Statistical analysis

After computation of the ex-Gaussian parameters, we assessed the entire sample for outliers, defined as individual values greater or less than 3 times the standard deviation of the mean for the entire sample. One patient with ADHD had an extreme estimation of μ, and 1 healthy control showed an extreme value of τ. Both participants were excluded from all ensuing analyses, reducing sample sizes to 53 patients with ADHD and 50 healthy controls.

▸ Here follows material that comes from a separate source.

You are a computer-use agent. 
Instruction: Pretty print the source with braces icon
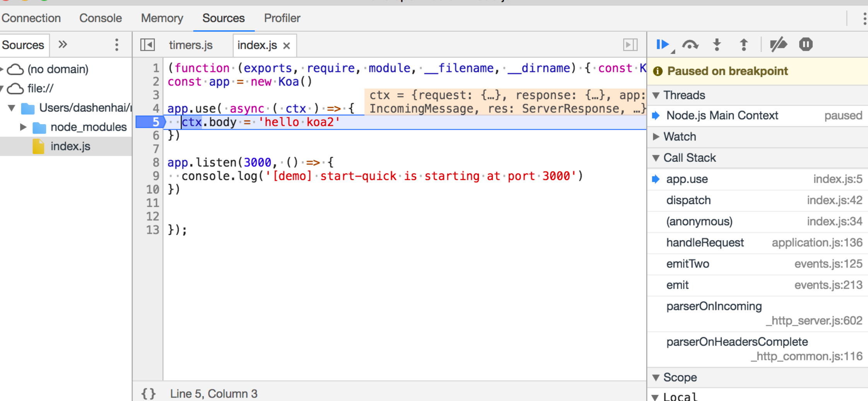point(149,394)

We computed an analysis of covariance model to infer significant between-group differences for μ, σ and τ, as well as the “classical” response time parameters mean, standard deviation and coefficient of variation, while adjusting for age, sex, education and estimated IQ. We adjusted the nominal significance of p < 0.05 for multiple t testing using false discovery rate correction;23 that is, p values were sorted in ascending order, ranked, multiplied by the number of tests (6) and then divided by rank number.

Next, we performed multiple regression analyses to examine the association between the ex-Gaussian parameter τ and averaged FA values that had shown significant differences between adults with ADHD and healthy controls in the group comparison of DTI images. We performed regression analysis controlling for age, sex, education and estimated IQ; we conducted analyses separately for each group to address the specificity of results.

Finally, we used exploratory correlation analyses to assess whether τ, averaged FA values or both showed any association with clinical parameters obtained in the CAARS. Again, we performed these analyses within each group to address the specificity of the results. The results of the initial correlation analysis were deemed interesting for further multiple regression analysis when 2 predictions were fulfilled in combination: a negative correlation between individual averaged FA values and individual scores from the CAARS. The same scale also needed to show a positive correlation with RTV as expressed by τ. Given the directionality of relationships, we set the level of exploratory significance at p < 0.05, 1-tailed. In cases where these prerequisites were fulfilled (i.e., in cases of an initially interesting result), we investigated the putative association further, using multiple regression analysis with 1 of each of the predictors (τ, averaged FA values) combined with the covariates age, sex, education and estimated IQ.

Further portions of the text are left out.